Whatever you may think of asylum seekers, it is unexceptionable to note that, if a large number of Tamils seek to enter Australia after the end of the Sri Lankan civil war, their ranks may contain former Tamil Tigers.

The LTTE are an extraordinarily vicious separatist group who turned suicide bombing into an art form and wreaked havoc among Sinhalese people over several decades.

Tamils will point to their treatment by the Sinhalese majority and say that therein lies the true reason for the savagery.  From the point of view of the Australian Government, that’s not the issue, regardless of its merits.  The Tigers are proscribed under Australian law.  The assessment of the merits of the asylum claims made by boat arrivals will and should include their background and membership of proscribed organisations.

That’s what Wilson Tuckey, the ever-more-voluble Member for O’Connor, was initially getting at this morning.

He said:

If you wanted to get into Australia and you have bad intentions what do you do? You insert yourself in a crowd of 100 for which there is great sympathy for the other 99 and you go on a system where nobody brings their papers, you have no identity you have no address.

Fair enough.  You might call it dog whistling, but as a factual statement it can’t be objected to – certainly not in the way that it was reasonable to object to similar arguments made by John Howard about Iraqi and Afghan asylum seekers in the early part of this decade.

Tuckey, however, then went further and suggested that it was possible a boat containing Tamil asylum seekers – no alternative meaning can really be attached to his reference to “one of these boats” – might tie itself to an oil platform on the North West Shelf and threaten to blow itself up.

Suicide bombing style, see. Cos that’s what Tamils do, right?

That amounts not so much to dog whistling as to blatant demonisation of people who appear to be genuinely in fear of their lives.  Christopher Pyne was reported as immediately distancing himself from Tuckey’s remarks.  There should be no need for anyone to distance themselves from Tuckey.  He speaks for no one but himself on any issue.

And Kevin Rudd demanding that Tuckey be dumped from the Liberal Party for the remarks simply gives Tuckey more profile, more encouragement and serves to make Tuckey a martyr for the xenophobes among us.

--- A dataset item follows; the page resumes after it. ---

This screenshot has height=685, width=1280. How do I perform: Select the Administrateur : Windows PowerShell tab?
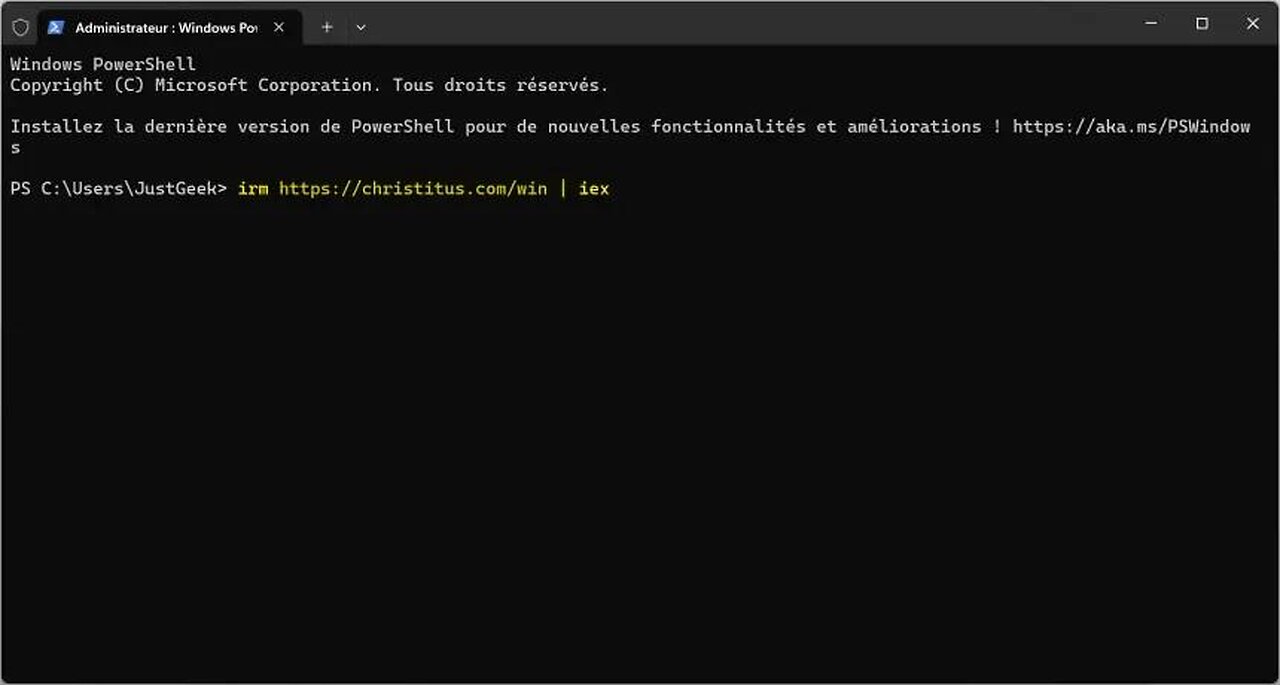tap(166, 28)
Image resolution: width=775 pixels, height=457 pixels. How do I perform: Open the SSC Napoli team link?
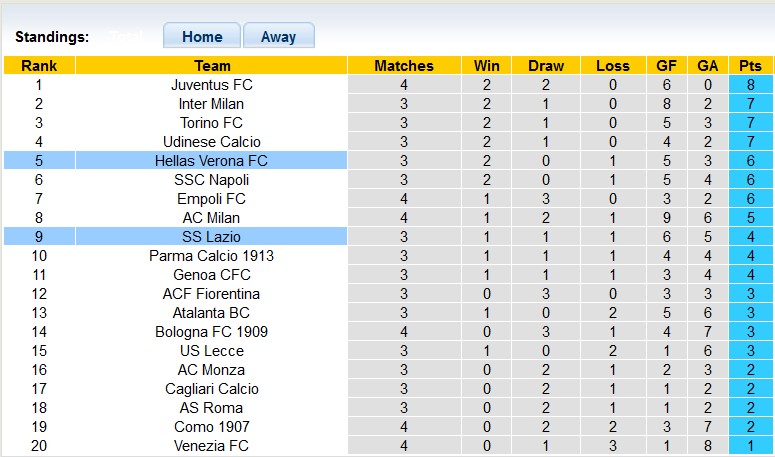click(212, 180)
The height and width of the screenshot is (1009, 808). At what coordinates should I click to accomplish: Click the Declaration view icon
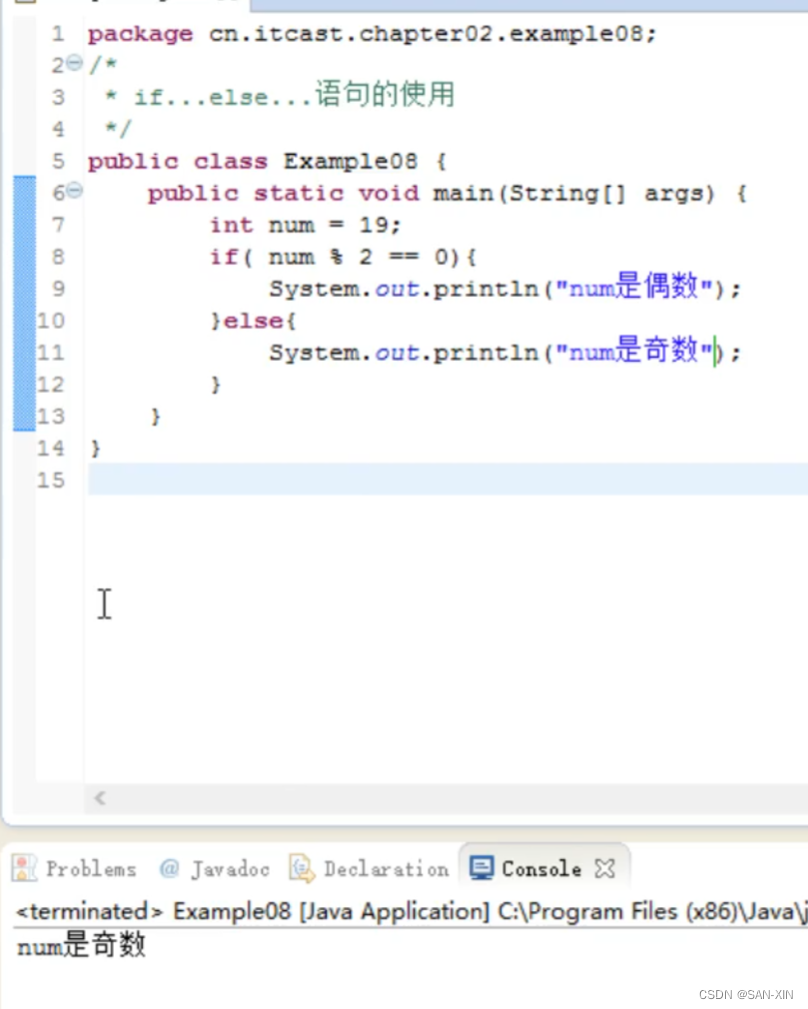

I can’t see how the relentless focus on asylum seeker issues is helping anyone, given the scale of the problem. Oh, except the media, as ever looking for drama and conflict.  They’re the ones who will truly be disappointed should Tuckey exit politics.

11 Comments

  1. micae
    Posted October 22, 2009 at 2:58 pm | Permalink

    Mr Tuckey is nothing if not predictable, is he. Other people less so – for example, calling refugees ‘illegal immigrants’ sits better with the political right than with the party who one might expect to use honest and fair language when talking about refugees. Refugees are termed as such under international law – e.g., we all have the right to seek asylum in other countries when our lives are under threat. Until properly examining refugees through due process that is what these people are – refugees. My hope is that our present political representatives delineate their political identity more clearly than heretofore as being either Labor or as Liberal otherwise they all come to merge into the same kinds of features identifiable as Mr Tuckey’s: demonisers.

  2. michael james
    Posted October 22, 2009 at 3:15 pm | Permalink

    Bernard, no doubt Tuckey heard a very second hand account of contingency planning that people like the AFP and the Federal Police undertake to plan for potential events such as this.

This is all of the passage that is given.